◆ WHAT TO PRODUCE ◆
Line by line, copy the entries exactly, excluding the pictures.

──────── RECORDED DATA

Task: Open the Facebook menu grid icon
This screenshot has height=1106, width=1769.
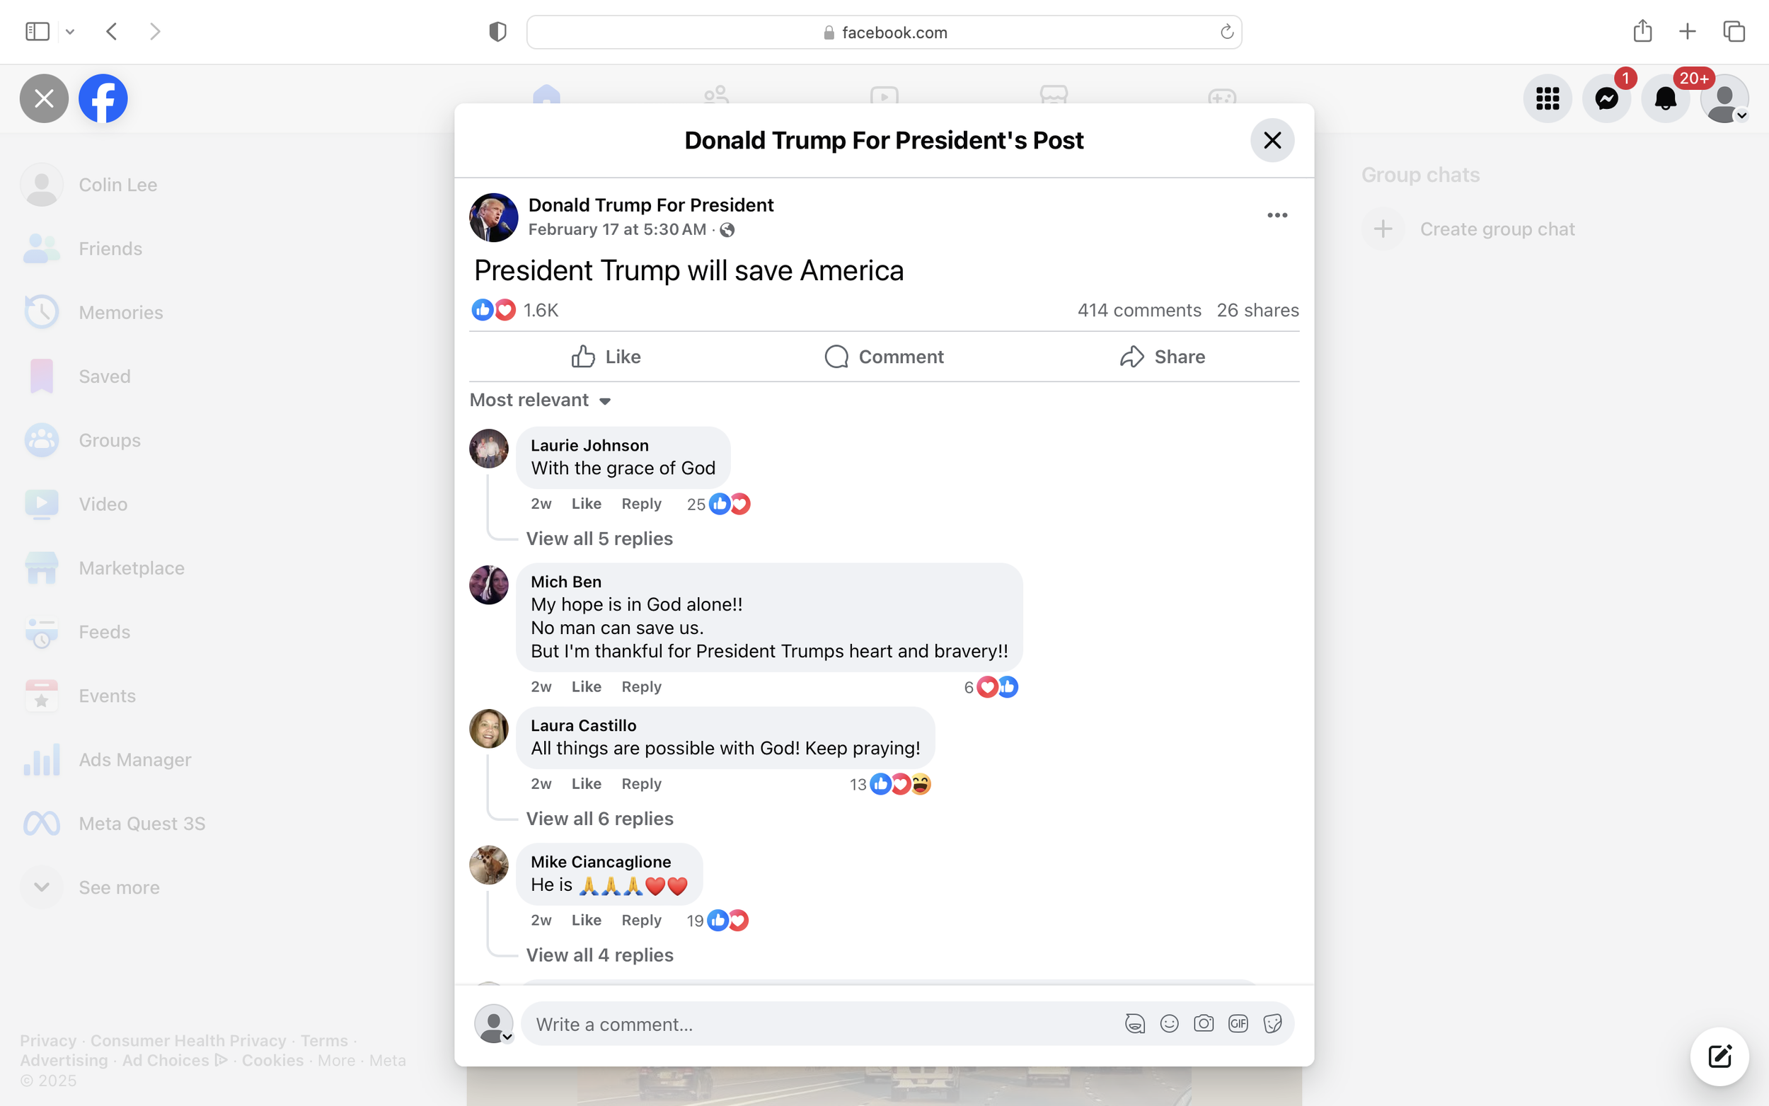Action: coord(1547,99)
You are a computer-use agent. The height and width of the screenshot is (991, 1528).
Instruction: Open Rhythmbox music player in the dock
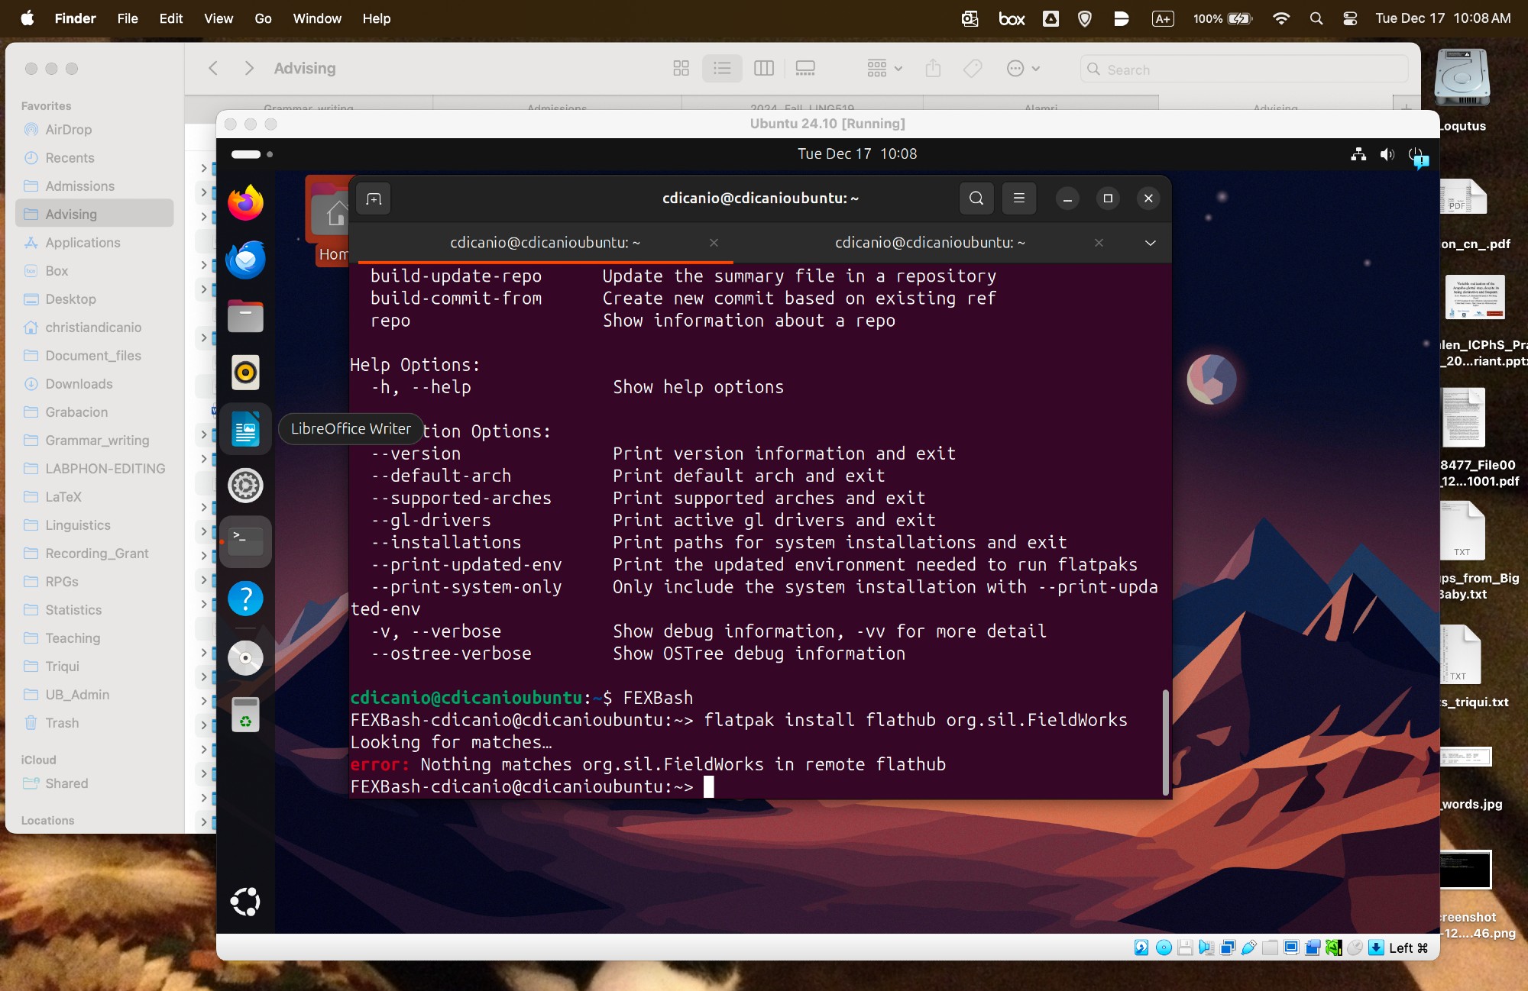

────────────────

◆ RESULT FOR THIS TASK ◆
Task: Open the Facebook menu grid icon
This screenshot has height=1106, width=1769.
Action: coord(1547,99)
You are a computer-use agent. The height and width of the screenshot is (991, 1528).
Instruction: Open Rhythmbox music player in the dock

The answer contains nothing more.